Frederik Stroetmann (Stadtwerke Münster) und Andreas Jenschke (Wohn + Stadtbau) schauen sich die ersten Photovoltaik-Anlagen aus der Nähe an.

Frederik Stroetmann (Stadtwerke Münster) und Andreas Jenschke (Wohn + Stadtbau) schauen sich die ersten Photovoltaik-Anlagen aus der Nähe an.

Bild: © Stadtwerke Münster

Die Stadtwerke Münster heben künftig gemeinsam mit der Wohn + Stadtbau die vorhandenen Dachflächen-Potenziale der städtischen Wohnungsgesellschaft. Dazu stellt die Wohn + Stadtbau den Stadtwerken Informationen über verfügbare Dachflächen zur Verfügung, wie der Kommunalversorger mitteilt.

Die Stadtwerke pachten demnach geeignete Flächen an. Anschließend errichten und betreiben sie die Photovoltaik-Anlagen. Dabei stehen nicht nur geplante Neubauten der städtischen Wohnungsgesellschaft im Fokus. Sämtliche Dächer im Gebäudebestand der Wohn + Stadtbau sollen nach Möglichkeit aufgerüstet werden.

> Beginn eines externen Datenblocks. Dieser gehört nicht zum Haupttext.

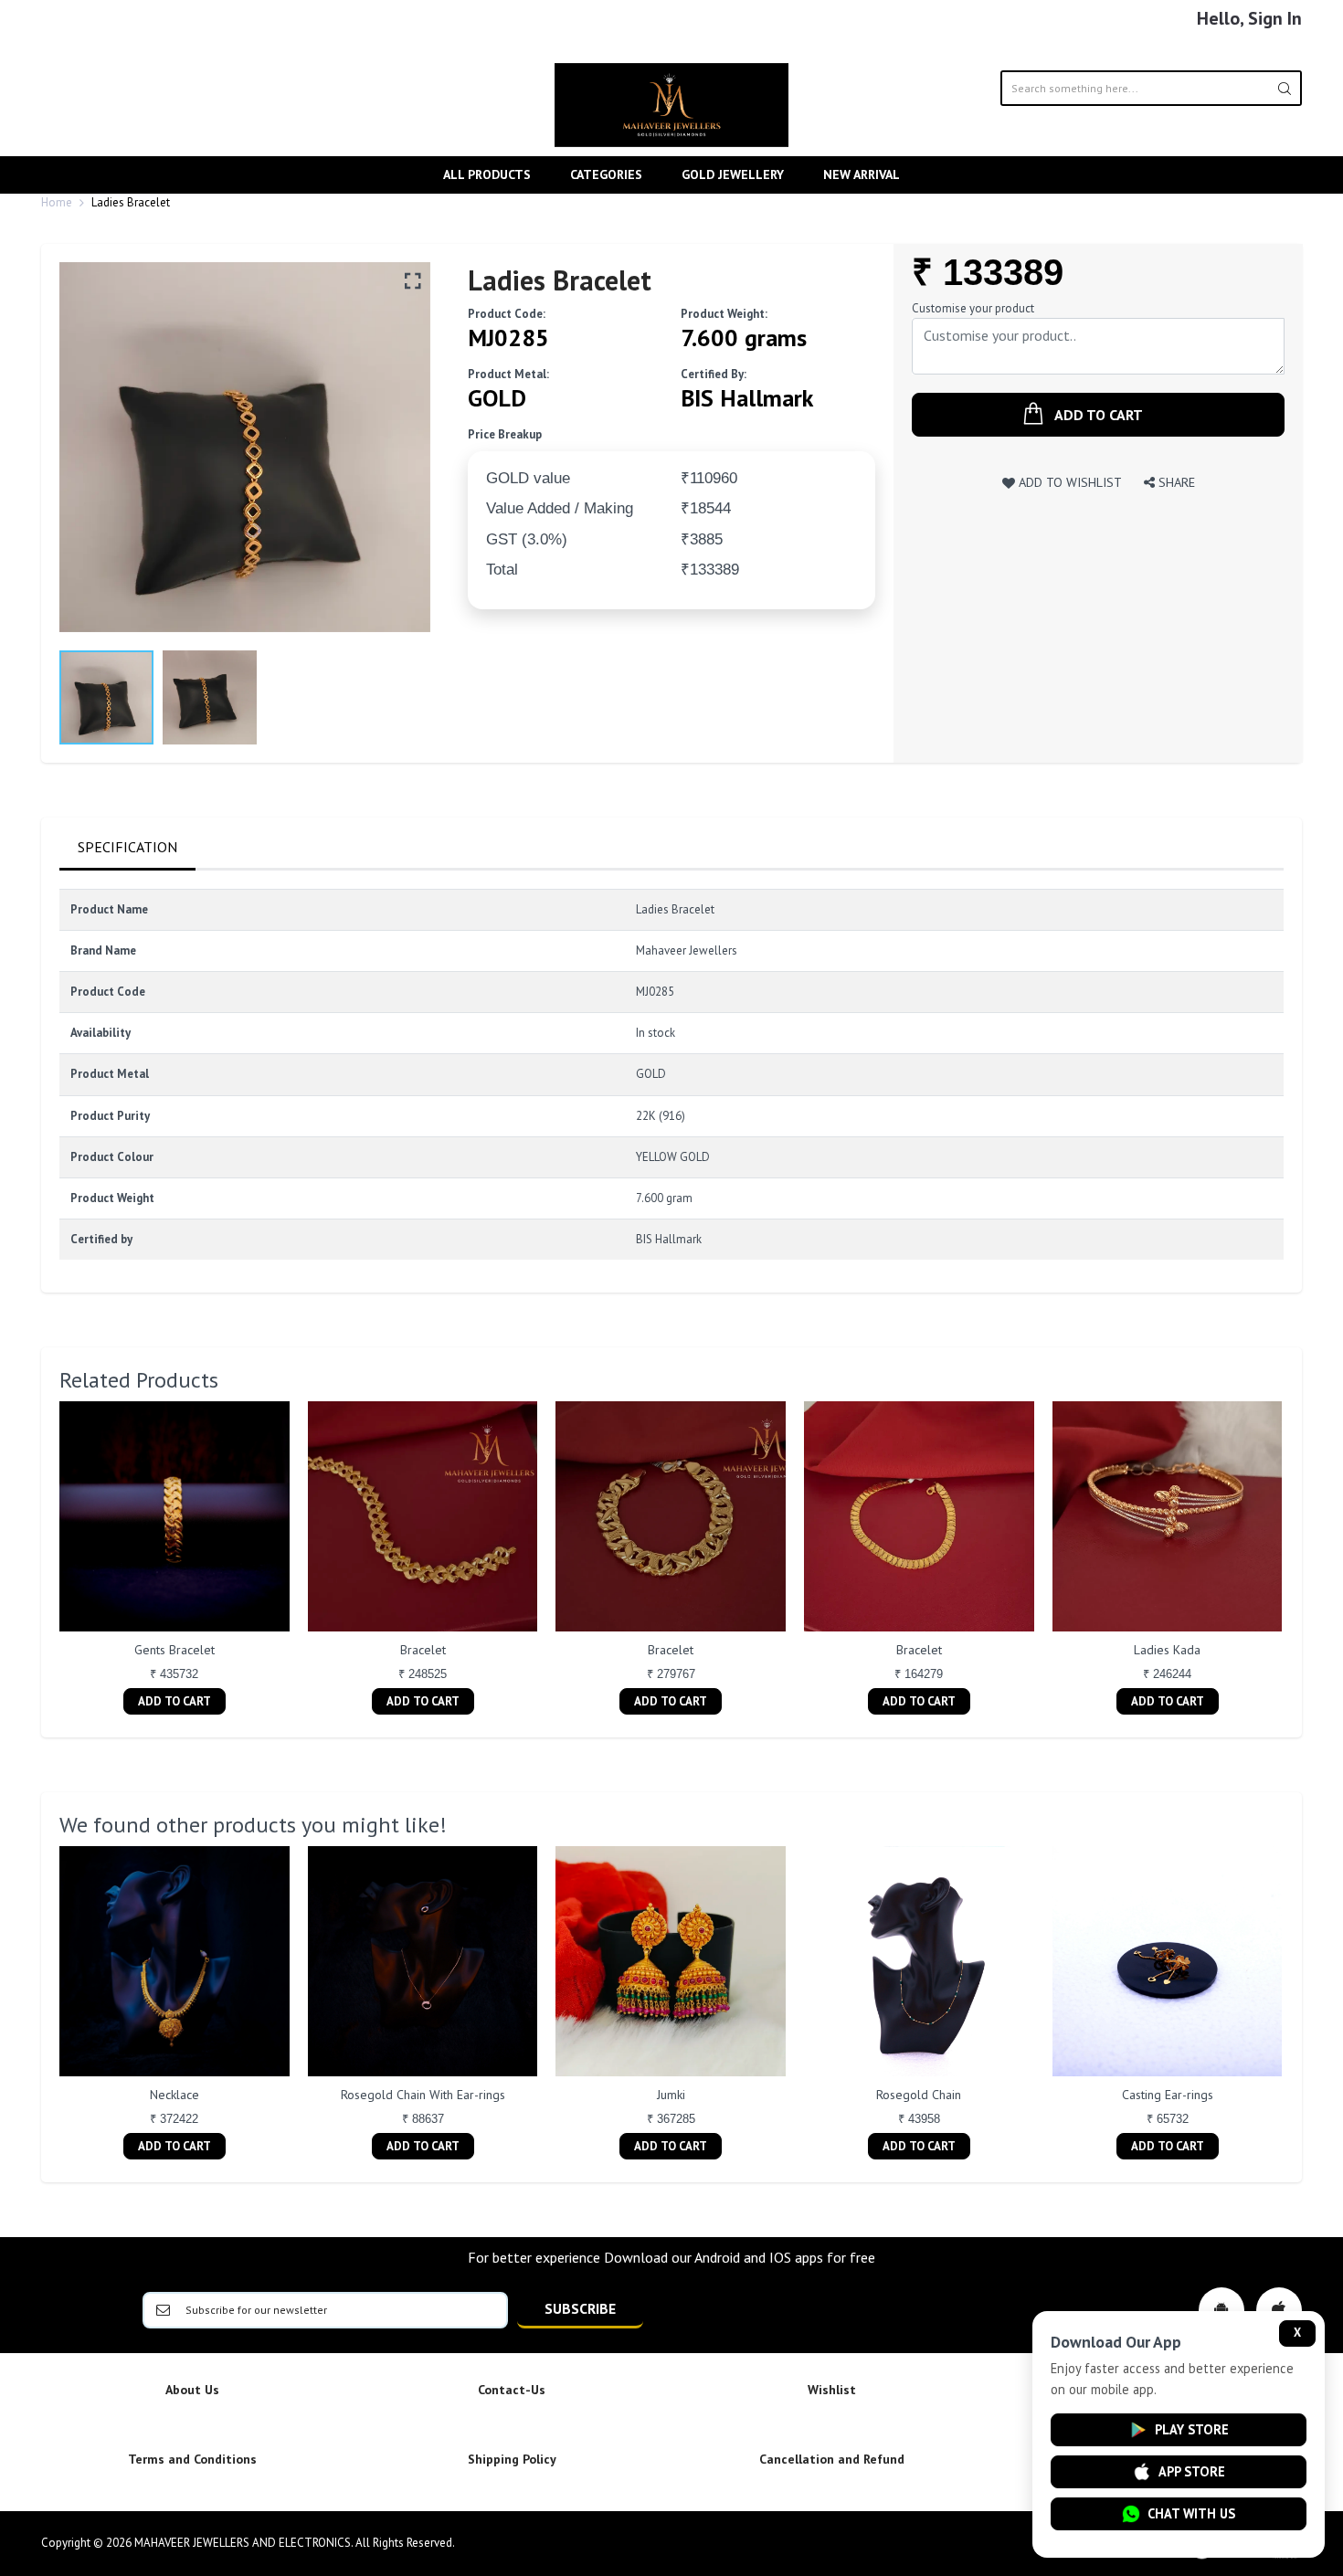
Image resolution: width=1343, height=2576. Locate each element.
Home (56, 202)
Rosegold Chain (918, 2094)
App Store (1191, 2471)
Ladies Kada (1167, 1650)
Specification (127, 847)
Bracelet (423, 1650)
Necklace (174, 2094)
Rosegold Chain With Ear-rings (423, 2094)
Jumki (671, 2094)
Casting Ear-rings (1167, 2094)
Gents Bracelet (174, 1650)
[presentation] (41, 1560)
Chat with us (1191, 2513)
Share (1175, 482)
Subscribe (580, 2308)
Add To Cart (174, 1701)
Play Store (1192, 2429)
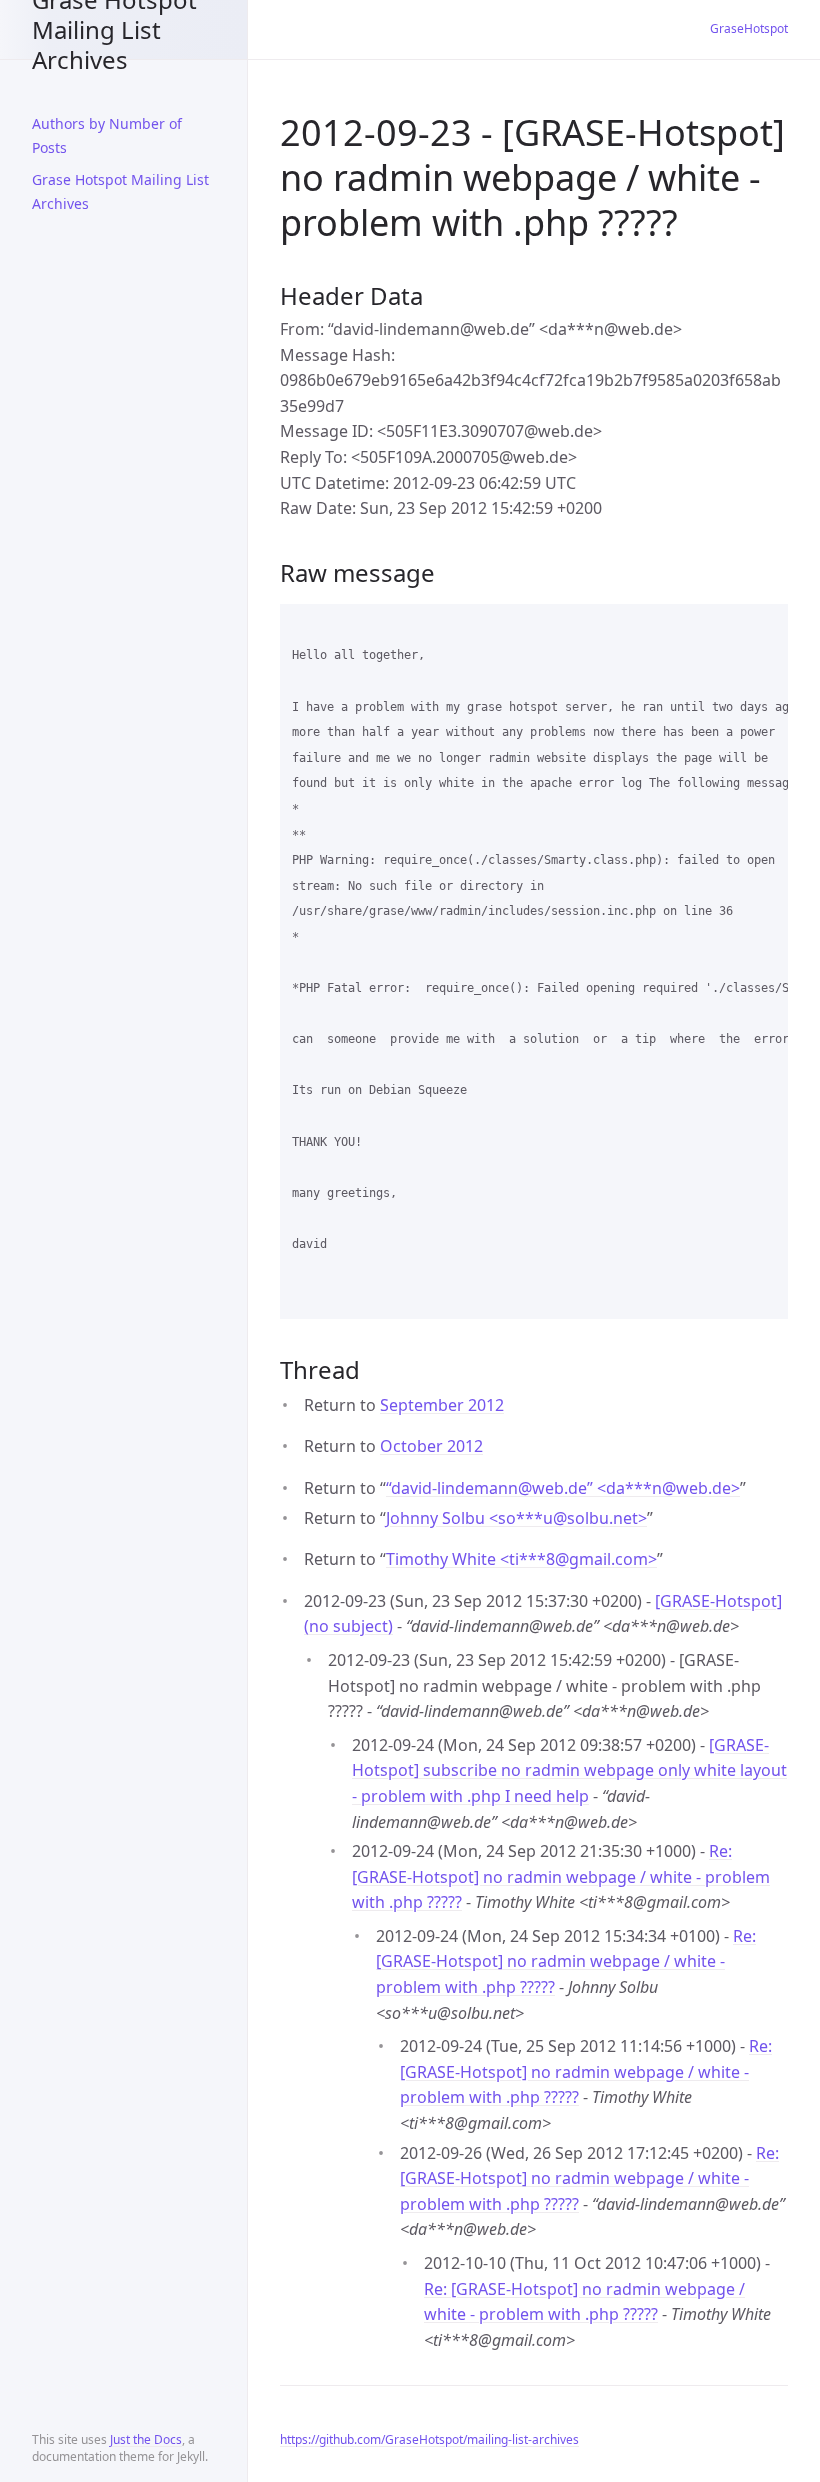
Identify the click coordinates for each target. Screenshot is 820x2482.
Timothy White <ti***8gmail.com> (521, 1559)
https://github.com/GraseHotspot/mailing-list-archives (429, 2439)
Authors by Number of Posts (107, 135)
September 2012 (442, 1405)
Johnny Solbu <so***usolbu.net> (516, 1518)
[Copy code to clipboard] (764, 626)
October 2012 (431, 1446)
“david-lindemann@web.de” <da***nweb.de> (563, 1488)
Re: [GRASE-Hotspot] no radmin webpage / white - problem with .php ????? (561, 1876)
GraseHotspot (749, 28)
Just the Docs (146, 2439)
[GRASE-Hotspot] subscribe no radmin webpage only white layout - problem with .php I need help (569, 1770)
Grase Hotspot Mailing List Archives (114, 29)
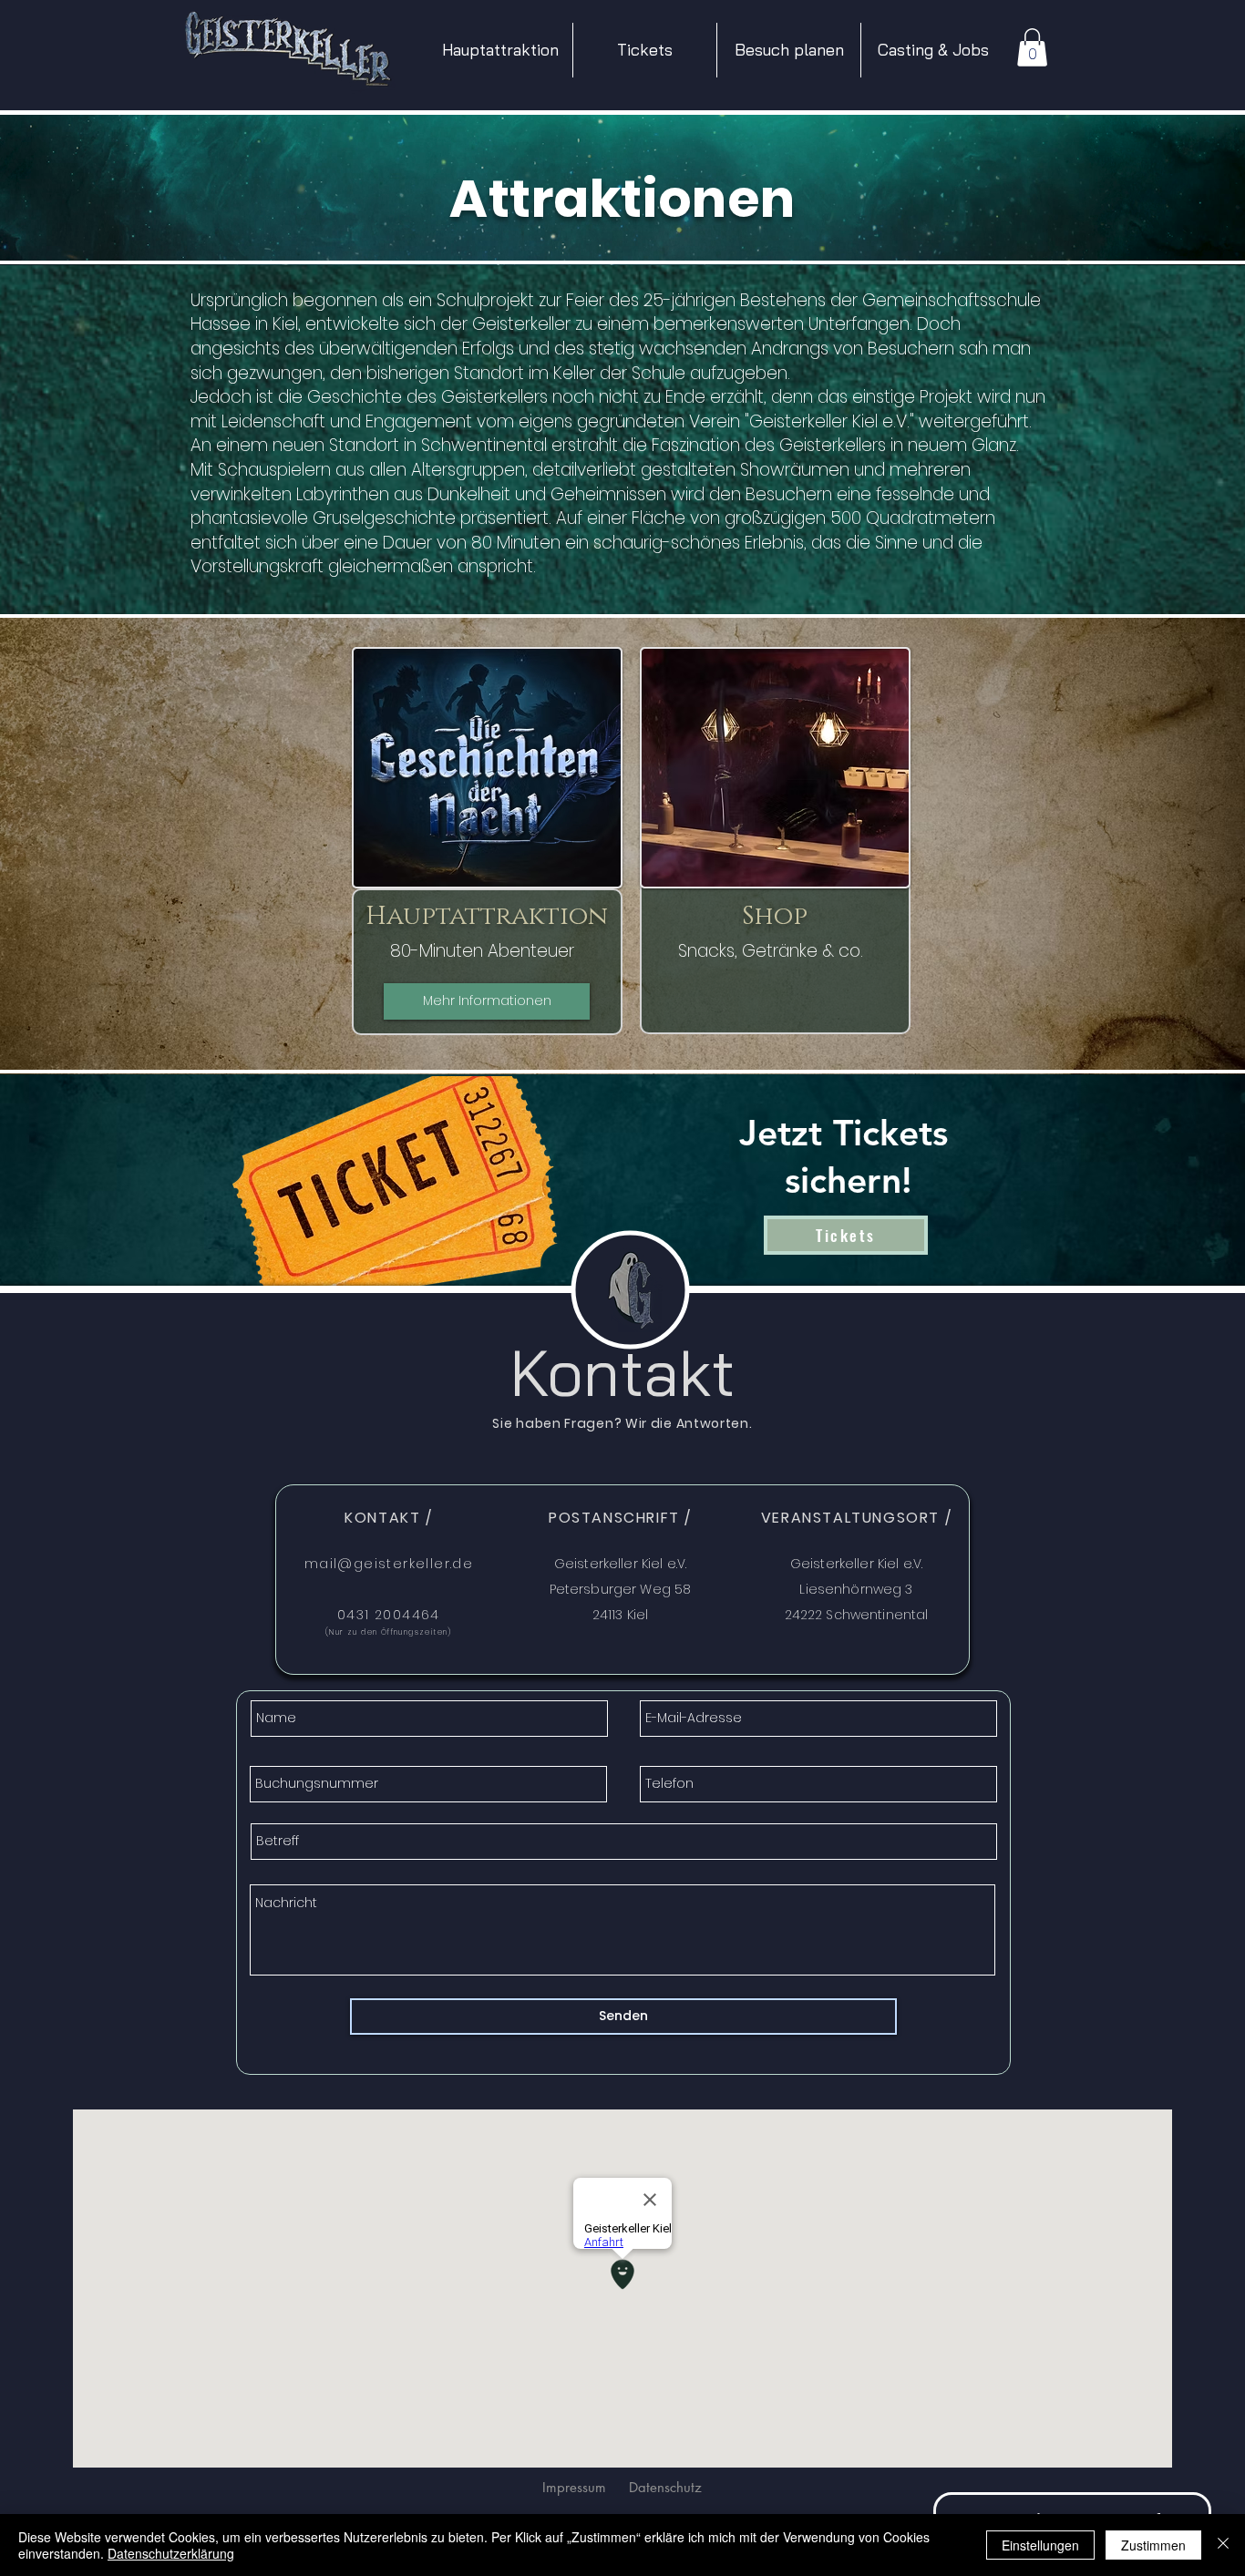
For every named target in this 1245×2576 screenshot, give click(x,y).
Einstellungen (1040, 2545)
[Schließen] (1223, 2545)
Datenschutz (665, 2487)
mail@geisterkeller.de (388, 1564)
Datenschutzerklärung (171, 2553)
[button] (788, 50)
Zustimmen (1153, 2545)
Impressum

Ungenutztes Potenzial für Photovoltaik

Künftig will die Wohnungsgesellschaft zudem bereits im Planungsstadium ihrer Neubauten die Sonnenkraftwerke auf dem Dach mitdenken. Beispielsweise soll die Statik entsprechend ausgelegt und Leerrohre vorgesehen werden.

Die städtische Wohnungsgesellschaft bewirtschaftet derzeit rund 1000 Gebäude mit gut 200.000 m2 Dachfläche. Die Fläche entspricht 28 Fußballfeldern. Bei jedem Dach prüfen die Stadtwerke nun einzeln, ob es sich für die Installation einer Anlage eignet.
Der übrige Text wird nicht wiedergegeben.